What you should do -> All that should come back is the lines of the data below from the one containing "You are a GUI" to the one containing "Task: Check Yes", inclusive, exactly as they stand.

Supplied entries section start

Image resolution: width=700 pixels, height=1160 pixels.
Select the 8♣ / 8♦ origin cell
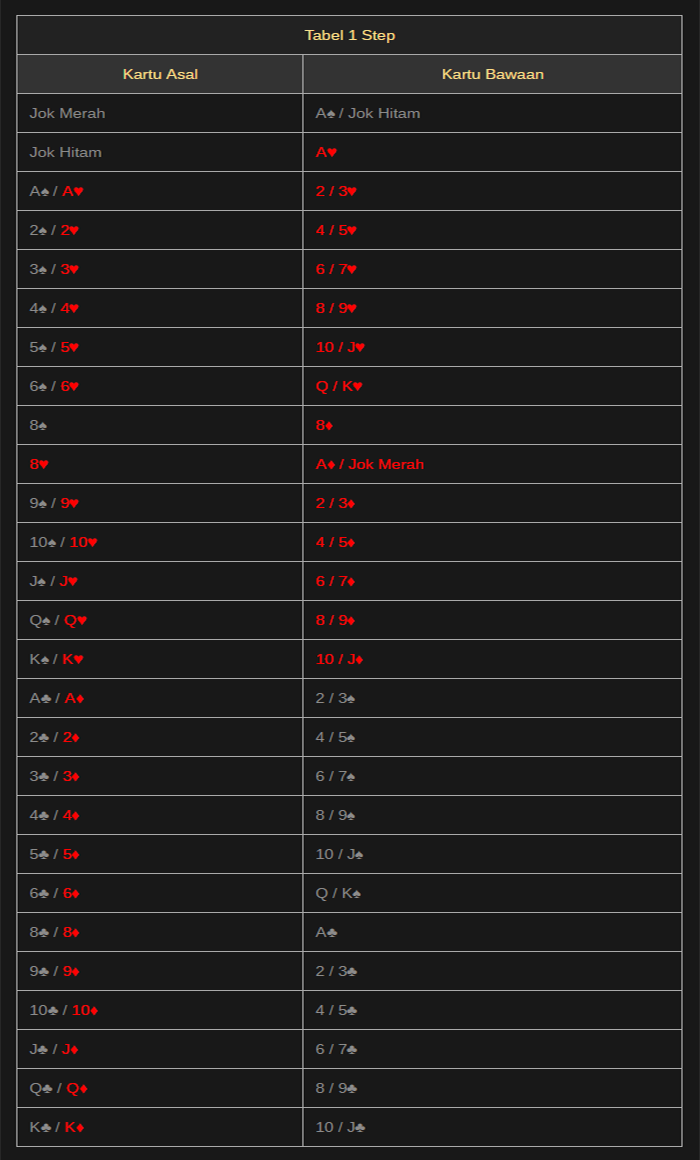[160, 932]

Supplied entries section end
Supplied entries section start

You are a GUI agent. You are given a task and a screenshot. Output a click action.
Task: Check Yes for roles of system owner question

Supplied entries section end

Exercise result ->
You are a GUI agent. You are given a task and a screenshot. Output a click action.
Task: Check Yes for roles of system owner question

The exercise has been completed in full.